Amplify the stories people are already sharing.
The University of Pittsburgh Medical Center is using patient creators to tell stories about emergency rooms, births and complex care at a time when trust in healthcare is strained.
Sabrina Upole, digital strategy and influencer marketing manager at UPMC, helped build the program five years ago, before influencers were common in healthcare, she said.
“I think it was just a happenstance, really, that (UPMC was) looking for someone to take it on,” she said. “So we built it from nothing and really began thinking about how to leverage real peoples’ experiences.”
Instead of promoting a single department, her strategy is about focusing broadly on patient stories across the system and emphasizing their experiences.
“Our most recent influencer campaign is really focused on patient stories,” she said. “For this one, we’re not really creating new content per se, just amplifying the stories that people are already sharing.”

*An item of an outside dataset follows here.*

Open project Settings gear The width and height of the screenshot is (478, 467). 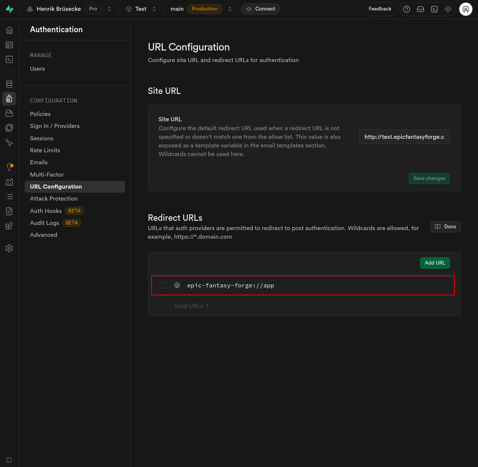click(9, 248)
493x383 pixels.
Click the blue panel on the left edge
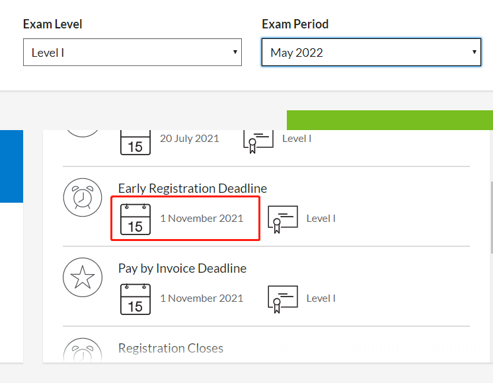coord(11,166)
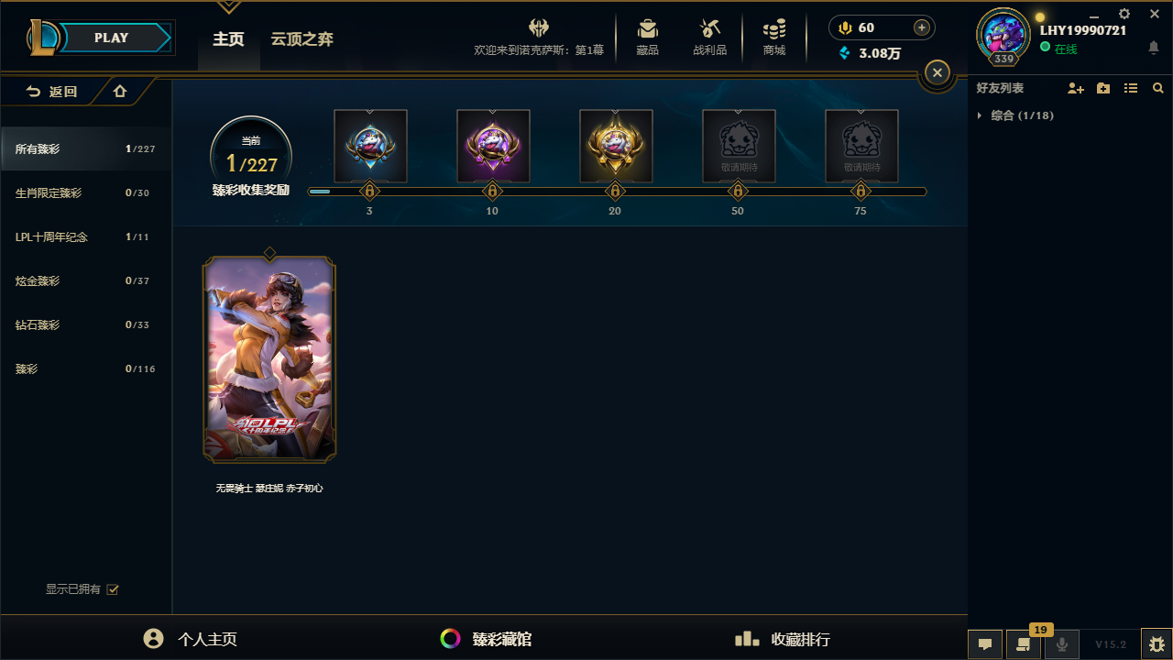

Don’t rewrite what’s already working
Rather than scripting testimonials, UPMC identified people who had already posted about their care experiences on platforms like X, Instagram, TikTok and Facebook.
In one video, a mother described her experience in the emergency department and how nurses calmed and connected with her daughter.
View this post on Instagram
“We didn’t change any of the parts of it,” Upole said. “So it really was almost duplicate content in some way.”
If a story resonates organically, resist the urge to overproduce it, she said. Get permission first.. But keep the voice intact.
“The audience can feel when something maybe isn’t in their natural voice or is heavily scripted from a brand.”
In a trust deficit, authenticity is so critical, she said. The more the brand’s fingerprints show, the less credible the story becomes.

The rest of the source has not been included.